Church Basements

The Church Basement

Usually sitting beneath a white frame church, reached by a flight of stairs that was often narrow and sometimes steep.  We had not discovered ‘handicap accessible’ when those old basements served as the church’s fellowship hall. Sometimes in those days the folks who made it up and down were nearly as rickety as the stairs—but Sunday after Sunday, morning and evening, and often Wednesday evening as well, and for weddings and funerals in between, the whole body of the faithful found upstairs in the sanctuary for worship could also be counted downstairs afterwards for coffee.

The coffee seldom stood alone and, considering the quality of the coffee, that was another feature of the basement fellowship that could have qualified as a blessing.

If you have been in one of these basements, you have been in most all of them.  They seldom varied much in appearance or accoutrements.  At one end, the kitchen, often spacious enough to accommodate an island or table down the middle, and spotless as the same ladies’ kitchens at home.

The tone of the whole life of the congregation could be seen in what was chosen to be hung on the walls or pinned to the bulletin board.  A calendar, of course, probably with the name of the local mortuary that supplied them.  But the undertaker’s advertisement didn’t keep the kitchen from being a happy, welcoming place. It was a second home to the women who worked in it, and even to the men who helped them tote their covered dishes and picnic baskets up and down the stairs and were told to hush when the women wanted to hear what was being said upstairs.  They were welcoming to children, too, who often saw their drawings posted in the kitchen or near the “window” from which food was served.

And there would be more children’s art down near the Sunday School classes that met around one or more tables at the far end of the room, barely set much apart by portable dividers that doubled as bulletin boards.  The table could double up to seat overflows of guests on occasions like weddings and funerals, or would be where the children sat, away from their parents and unhindered by the slow pace at which the parents ate and talked.

In a corner would be a set of small restrooms, often as spotless as the kitchen, but it was along the walls that you could find the most fascinating of the basement’s decorations, starting with the portraits of Jesus, often a considerable number of them. There was Jesus at the door with no handle, Jesus in the Temple as a boy, Jesus in the Garden.  About the time the day of the church basement was passing, there might have appeared a laughing Jesus, a Jesus surrounded by happy children.

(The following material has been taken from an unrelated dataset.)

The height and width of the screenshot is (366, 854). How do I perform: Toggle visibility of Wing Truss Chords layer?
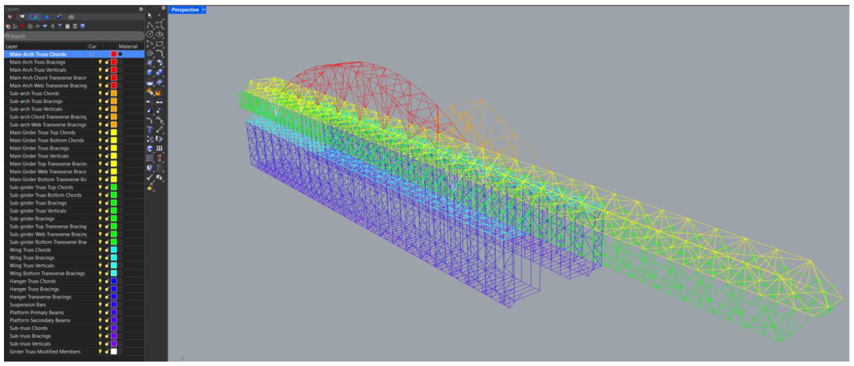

These Jesus portraits often appeared with a halo about Jesus’ head.  The halo was a mystery. The figure of Jesus was nearly always white and, of course, and bearded.  In one of history’s ironies, it was these portraits as much as anything that boys in the ‘60’s held up to their father’s when they complained about their sons growing beards.  Many of the sons confused their beards with halos.

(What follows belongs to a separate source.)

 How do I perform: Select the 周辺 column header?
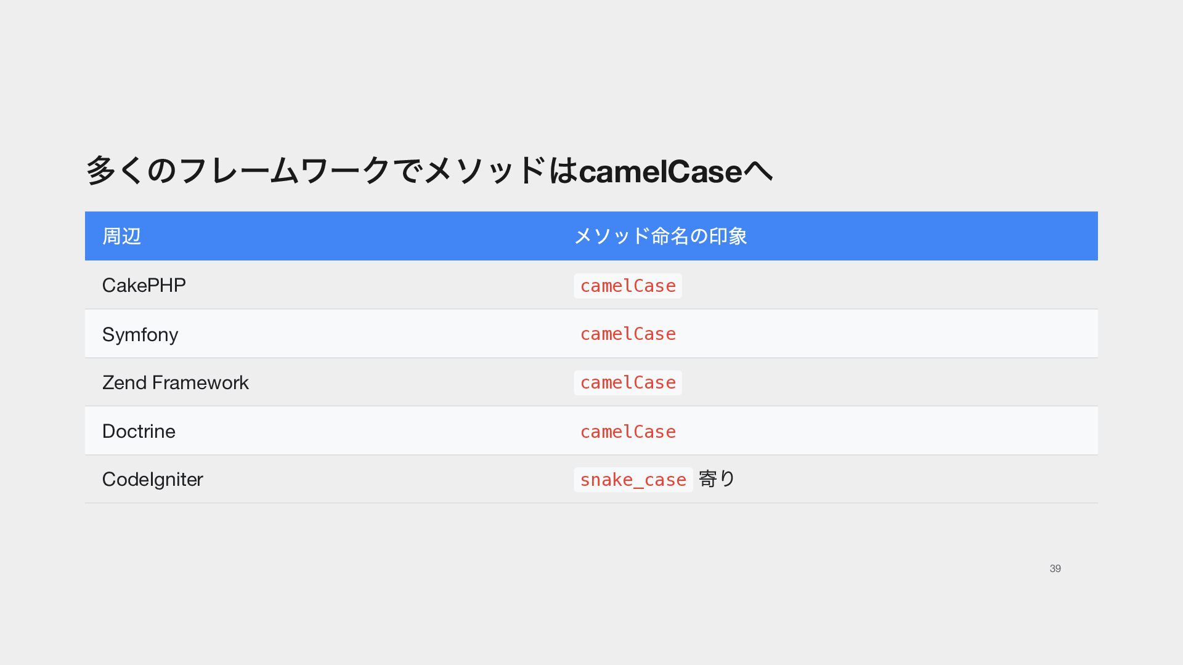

Then you might spot yet another calendar, sometimes a “flower calendar” that listed the volunteers to bring Sunday flowers, sometimes a calendar supplied by the hardware store or seed corn supplier. On occasion there would be an old hymn board that no longer listed hymns.  Down near the Sunday School tables, you’d find an old upright piano, its bench scarred and scratched, its keys yellowing and chipped.  The basement might have held a silent story of the woman who’d taught lessons on that piano and left it to the church, of the men it had taken to lug it down the stairs.  It was enormously heavy and, so, unlikely ever to ascend.

Somewhere there sat a book case. Despite its somewhat disheveled appearance, it bore few signs of use.  The books were mostly hardbacks, all quite old, including past books of worship and multiple copies of what had once served as a study bible for some group or hardy souls.  It was probably fortunate that no one drew on the books’ contents for their theology, possible fortunate that many who declined to read from the library were not keen on any theology beyond “Jesus Love Me, This I Know.”

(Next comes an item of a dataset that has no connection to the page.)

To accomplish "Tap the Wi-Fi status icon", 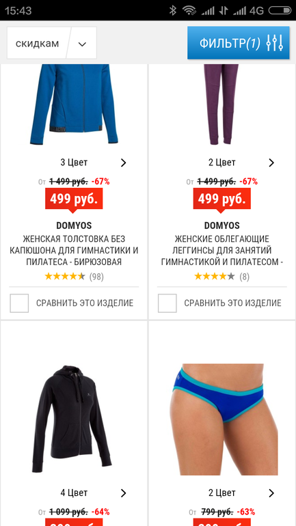I will click(189, 10).
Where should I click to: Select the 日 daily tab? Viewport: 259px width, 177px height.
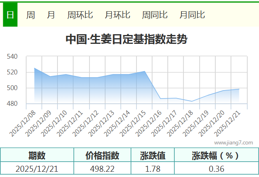pos(10,15)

These basements must one day pass from use.  Many of them are in towns where the last institution to fall will be the local church, now served again as it once was early in its history by a circuit preacher.  Some of the towns are so small there is only one church left, certainly only one with regular Sunday morning services.  It will possibly be a Methodist or Lutheran congregation, or possibly a “community church.” Where there are two, the other might be Roman Catholic.  In only one little town I know of is it Episcopalian.  But denomination seems to have little effect on the basement.  Something of the basement overshadows all the differences on which the members once seemed so keen. Only long disuse diminishes the presence of those who once shared in the fellowship there.

But what a shame their passing will be. Without the color map of the Holy Land in Biblical Times that takes center place on one of the Sunday School dividers, how will anyone know where the Land of Goshen was, or the Land of Midian, or where the twelve tribes staked out their territorial claims? Who will be able to see how Paul got to Damascus?

Without the hymn board, how will anyone keep track of how many people attended last week and this, and how much the offering was this Sunday and last?

Who will stop to reckon how differently Jesus looked when he was our friend and when he was suffering for our sake? What will happen to the art of cleaning the clear plastic covers that lay over the table cloths on the tables?

How will we take note that there was nowhere to be found a call to partisan political action, no sign up sheet for letters to the editor, no tracts beyond A Guide to the God and Country Award or How to Live after the Loss of a Loved One.

You may want to argue that those things are not very important to us anymore, and you would likely be right.  Maybe they are all just the quaint features of a time we can gladly put behind us. Life moves on, after all, and churches accommodate to changing cultures around them.

Still, it could be more than a coincidence that about the time church basements in particular and even church in general ceased to attract our interest, the old, friendly hangings came down in many a more modern church kitchen and church hall, where the Sunday School has been moved off to where it is not seen, where children’s art work has been replaced by signs telling users what they can and can’t leave in the refrigerator, how they were supposed to clean up after themselves, why they should not put the pots with the pans or mix the old flat ware with the new.

Is it coincidence that members have begun to float away to some other church with more pizazz and more political action until another church with even more pizazz and even more ‘righteous’ politics attracts them, and they are assured there is little about themselves that needs to change, assured that God wants only their success, and divisive rancor and spiritual vacuity lead their disillusioned children off into churchless Sundays where they get no hint why their hearts seem empty and their world seems so torn by disruption and fraud and violence.

Unless you could call it a hint when, should they happen to return to the old church basement, possibly for a grandparent’s funeral, they overhear one of their children ask, “Who’s that, and what’s that funny ring around his head?”